Task:
With nothing added and nothing dropped, write out all of the entries below.

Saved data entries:

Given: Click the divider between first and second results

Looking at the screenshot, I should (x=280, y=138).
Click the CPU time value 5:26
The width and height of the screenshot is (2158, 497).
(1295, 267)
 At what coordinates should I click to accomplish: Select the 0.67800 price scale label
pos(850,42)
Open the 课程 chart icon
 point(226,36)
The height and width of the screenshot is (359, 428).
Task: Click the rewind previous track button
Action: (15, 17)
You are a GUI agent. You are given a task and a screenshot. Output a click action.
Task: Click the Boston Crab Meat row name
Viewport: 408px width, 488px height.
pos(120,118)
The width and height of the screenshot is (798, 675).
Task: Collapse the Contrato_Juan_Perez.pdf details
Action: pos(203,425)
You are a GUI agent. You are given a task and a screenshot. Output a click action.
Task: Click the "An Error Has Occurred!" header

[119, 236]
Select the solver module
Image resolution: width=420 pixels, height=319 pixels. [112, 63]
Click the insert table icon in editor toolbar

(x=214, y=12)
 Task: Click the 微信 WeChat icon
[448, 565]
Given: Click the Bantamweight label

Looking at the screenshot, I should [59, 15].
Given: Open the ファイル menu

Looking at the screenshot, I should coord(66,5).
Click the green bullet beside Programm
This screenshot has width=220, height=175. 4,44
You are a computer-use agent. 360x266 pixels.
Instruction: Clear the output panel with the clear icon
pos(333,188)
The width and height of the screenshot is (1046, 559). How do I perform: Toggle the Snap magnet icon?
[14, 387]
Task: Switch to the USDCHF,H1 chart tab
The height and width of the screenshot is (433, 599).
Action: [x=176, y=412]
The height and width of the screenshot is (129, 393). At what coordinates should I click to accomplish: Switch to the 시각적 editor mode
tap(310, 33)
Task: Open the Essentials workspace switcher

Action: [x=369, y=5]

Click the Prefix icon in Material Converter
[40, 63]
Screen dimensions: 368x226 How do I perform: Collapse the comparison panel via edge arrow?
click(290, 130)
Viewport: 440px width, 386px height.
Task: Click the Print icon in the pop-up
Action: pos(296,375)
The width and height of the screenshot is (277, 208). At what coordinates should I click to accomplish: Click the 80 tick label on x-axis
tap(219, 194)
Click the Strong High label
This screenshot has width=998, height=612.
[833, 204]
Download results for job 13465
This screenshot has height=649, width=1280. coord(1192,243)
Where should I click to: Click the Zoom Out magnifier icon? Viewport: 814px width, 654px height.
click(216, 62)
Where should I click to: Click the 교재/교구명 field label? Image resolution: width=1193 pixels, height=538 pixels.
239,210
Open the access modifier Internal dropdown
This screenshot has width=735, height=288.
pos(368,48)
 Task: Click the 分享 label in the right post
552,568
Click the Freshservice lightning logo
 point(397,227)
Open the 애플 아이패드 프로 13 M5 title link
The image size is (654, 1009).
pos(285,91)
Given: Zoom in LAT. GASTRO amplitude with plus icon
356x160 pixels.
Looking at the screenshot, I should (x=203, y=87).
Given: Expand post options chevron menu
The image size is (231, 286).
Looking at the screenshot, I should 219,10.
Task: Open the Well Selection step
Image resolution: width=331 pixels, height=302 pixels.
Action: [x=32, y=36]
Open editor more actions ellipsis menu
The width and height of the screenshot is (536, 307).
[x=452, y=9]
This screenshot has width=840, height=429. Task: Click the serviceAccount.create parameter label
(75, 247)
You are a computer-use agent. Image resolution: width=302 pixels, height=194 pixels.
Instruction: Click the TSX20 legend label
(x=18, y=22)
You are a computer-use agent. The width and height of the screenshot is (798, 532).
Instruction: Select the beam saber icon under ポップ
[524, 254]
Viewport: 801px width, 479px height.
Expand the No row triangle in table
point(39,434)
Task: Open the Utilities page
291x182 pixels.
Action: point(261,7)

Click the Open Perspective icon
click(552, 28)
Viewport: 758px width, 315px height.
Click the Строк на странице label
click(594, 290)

Answer area:
Given: Click the divider between first and second results

Looking at the screenshot, I should (x=280, y=138).
Click the CPU time value 5:26
The width and height of the screenshot is (2158, 497).
(1295, 267)
 At what coordinates should I click to accomplish: Select the 0.67800 price scale label
pos(850,42)
Open the 课程 chart icon
 point(226,36)
The height and width of the screenshot is (359, 428).
Task: Click the rewind previous track button
Action: (15, 17)
You are a GUI agent. You are given a task and a screenshot. Output a click action.
Task: Click the Boston Crab Meat row name
Viewport: 408px width, 488px height.
pos(120,118)
The width and height of the screenshot is (798, 675).
Task: Collapse the Contrato_Juan_Perez.pdf details
Action: pos(203,425)
You are a GUI agent. You are given a task and a screenshot. Output a click action.
Task: Click the "An Error Has Occurred!" header

[119, 236]
Select the solver module
Image resolution: width=420 pixels, height=319 pixels. [112, 63]
Click the insert table icon in editor toolbar

(x=214, y=12)
 Task: Click the 微信 WeChat icon
[448, 565]
Given: Click the Bantamweight label

Looking at the screenshot, I should [59, 15].
Given: Open the ファイル menu

Looking at the screenshot, I should coord(66,5).
Click the green bullet beside Programm
This screenshot has width=220, height=175. 4,44
You are a computer-use agent. 360x266 pixels.
Instruction: Clear the output panel with the clear icon
pos(333,188)
The width and height of the screenshot is (1046, 559). How do I perform: Toggle the Snap magnet icon?
[14, 387]
Task: Switch to the USDCHF,H1 chart tab
The height and width of the screenshot is (433, 599).
Action: [x=176, y=412]
The height and width of the screenshot is (129, 393). At what coordinates should I click to accomplish: Switch to the 시각적 editor mode
tap(310, 33)
Task: Open the Essentials workspace switcher

Action: [x=369, y=5]

Click the Prefix icon in Material Converter
[40, 63]
Screen dimensions: 368x226 How do I perform: Collapse the comparison panel via edge arrow?
click(290, 130)
Viewport: 440px width, 386px height.
Task: Click the Print icon in the pop-up
Action: pos(296,375)
The width and height of the screenshot is (277, 208). At what coordinates should I click to accomplish: Click the 80 tick label on x-axis
tap(219, 194)
Click the Strong High label
This screenshot has width=998, height=612.
[833, 204]
Download results for job 13465
This screenshot has height=649, width=1280. coord(1192,243)
Where should I click to: Click the Zoom Out magnifier icon? Viewport: 814px width, 654px height.
click(216, 62)
Where should I click to: Click the 교재/교구명 field label? Image resolution: width=1193 pixels, height=538 pixels.
239,210
Open the access modifier Internal dropdown
This screenshot has width=735, height=288.
pos(368,48)
 Task: Click the 分享 label in the right post
552,568
Click the Freshservice lightning logo
 point(397,227)
Open the 애플 아이패드 프로 13 M5 title link
The image size is (654, 1009).
pos(285,91)
Given: Zoom in LAT. GASTRO amplitude with plus icon
356x160 pixels.
Looking at the screenshot, I should (x=203, y=87).
Given: Expand post options chevron menu
The image size is (231, 286).
Looking at the screenshot, I should 219,10.
Task: Open the Well Selection step
Image resolution: width=331 pixels, height=302 pixels.
Action: [x=32, y=36]
Open editor more actions ellipsis menu
The width and height of the screenshot is (536, 307).
[x=452, y=9]
This screenshot has width=840, height=429. Task: Click the serviceAccount.create parameter label
(75, 247)
You are a computer-use agent. Image resolution: width=302 pixels, height=194 pixels.
Instruction: Click the TSX20 legend label
(x=18, y=22)
You are a computer-use agent. The width and height of the screenshot is (798, 532).
Instruction: Select the beam saber icon under ポップ
[524, 254]
Viewport: 801px width, 479px height.
Expand the No row triangle in table
point(39,434)
Task: Open the Utilities page
291x182 pixels.
Action: point(261,7)

Click the Open Perspective icon
click(552, 28)
Viewport: 758px width, 315px height.
Click the Строк на странице label
click(594, 290)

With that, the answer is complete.